I want to change the following parametrs in config file (Aspect ratio, scale,..) :

anchor_generator {
  ssd_anchor_generator {
    num_layers: 6
    min_scale: 0.2
    max_scale: 0.95
    aspect_ratios: 1.0
    aspect_ratios: 2.0
    aspect_ratios: 0.5
    aspect_ratios: 3.0
    aspect_ratios: 0.3333

I have three questions:

  • For modifying these parameters (scale, aspect ratio,...), Do I need to re-train the model? or after these modification I still can use pre-trained models and fine-tune for my data?

  • Since the objects that I want to detect them are all small comparing to the image size, does increasing or decreasing number of conv layers in mobilenet improve (speed or accuracy) detection? if yes, in which file I can apply these changes?

  • Is there any specific method for modifying SSD mobilenet detector to make it work better for detecting small objects? For example I know a 4X4 feature map (grid) is too big for size of my object, is there any way to remove course grids and just keep fine grids (like 8X8)?

Thank you.


Solution

  • Q: For modifying these parameters (scale, aspect ratio,...), Do I need to re-train the model? or after these modification I still can use pre-trained models and fine-tune for my data?

    Yes you need to retrain your model, because the network was trained to find volleyballs at that specific aspect ratio, however you can retrain the existing network rather than using a new one.

    Q: Since the objects that I want to detect them are all small comparing to the image size, does increasing or decreasing number of conv layers in mobilenet improve (speed or accuracy) detection? if yes, in which file I can apply these changes?

    Typically you want the near minimal size network that still produces reasonable accuracy, however I am not sure if tensorflow allows for setting image resampling limits, because at that size of an image you might resample the volleyball out of the image altogether.

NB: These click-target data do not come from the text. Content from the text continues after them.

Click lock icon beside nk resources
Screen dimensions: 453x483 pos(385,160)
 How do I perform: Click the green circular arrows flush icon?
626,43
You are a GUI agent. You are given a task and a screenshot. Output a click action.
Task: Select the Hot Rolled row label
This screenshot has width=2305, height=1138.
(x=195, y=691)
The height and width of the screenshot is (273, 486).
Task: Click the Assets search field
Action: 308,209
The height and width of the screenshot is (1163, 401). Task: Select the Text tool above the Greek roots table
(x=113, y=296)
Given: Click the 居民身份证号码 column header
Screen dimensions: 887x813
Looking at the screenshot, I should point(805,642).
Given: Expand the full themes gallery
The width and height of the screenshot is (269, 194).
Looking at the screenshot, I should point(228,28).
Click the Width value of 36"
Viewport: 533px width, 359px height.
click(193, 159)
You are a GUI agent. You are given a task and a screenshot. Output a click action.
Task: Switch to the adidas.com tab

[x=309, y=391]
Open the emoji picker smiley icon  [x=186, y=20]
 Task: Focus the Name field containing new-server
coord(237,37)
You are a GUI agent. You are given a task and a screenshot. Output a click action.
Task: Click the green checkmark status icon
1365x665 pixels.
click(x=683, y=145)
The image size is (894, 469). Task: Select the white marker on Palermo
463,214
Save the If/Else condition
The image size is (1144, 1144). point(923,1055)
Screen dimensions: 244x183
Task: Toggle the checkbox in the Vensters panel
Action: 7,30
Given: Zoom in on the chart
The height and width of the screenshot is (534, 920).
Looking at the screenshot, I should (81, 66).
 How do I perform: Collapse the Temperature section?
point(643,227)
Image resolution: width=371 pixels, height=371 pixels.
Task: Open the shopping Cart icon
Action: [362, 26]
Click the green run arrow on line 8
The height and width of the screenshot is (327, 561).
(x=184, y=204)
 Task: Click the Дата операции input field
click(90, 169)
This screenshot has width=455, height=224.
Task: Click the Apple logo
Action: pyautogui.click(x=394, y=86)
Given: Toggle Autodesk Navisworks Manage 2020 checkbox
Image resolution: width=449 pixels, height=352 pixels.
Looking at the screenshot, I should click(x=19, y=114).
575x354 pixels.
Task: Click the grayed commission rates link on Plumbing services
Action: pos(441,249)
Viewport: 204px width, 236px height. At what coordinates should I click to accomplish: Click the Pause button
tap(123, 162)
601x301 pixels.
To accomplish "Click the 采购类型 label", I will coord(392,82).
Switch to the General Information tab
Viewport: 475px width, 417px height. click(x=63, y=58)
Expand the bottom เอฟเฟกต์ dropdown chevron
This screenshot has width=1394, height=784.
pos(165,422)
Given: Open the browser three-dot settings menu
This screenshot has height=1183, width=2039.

Training is the slowest part of any neural network, and running a query for detection is not much of a concern for performance.

    Q: Is there any specific method for modifying SSD mobilenet detector to make it work better for detecting small objects? For example I know a 4X4 feature map (grid) is too big for size of my object, is there any way to remove course grids and just keep fine grids (like 8X8)?

    As mentioned before resampling would be important to set, however I am not sure if it is possible. Perhaps that might be the scale parameters.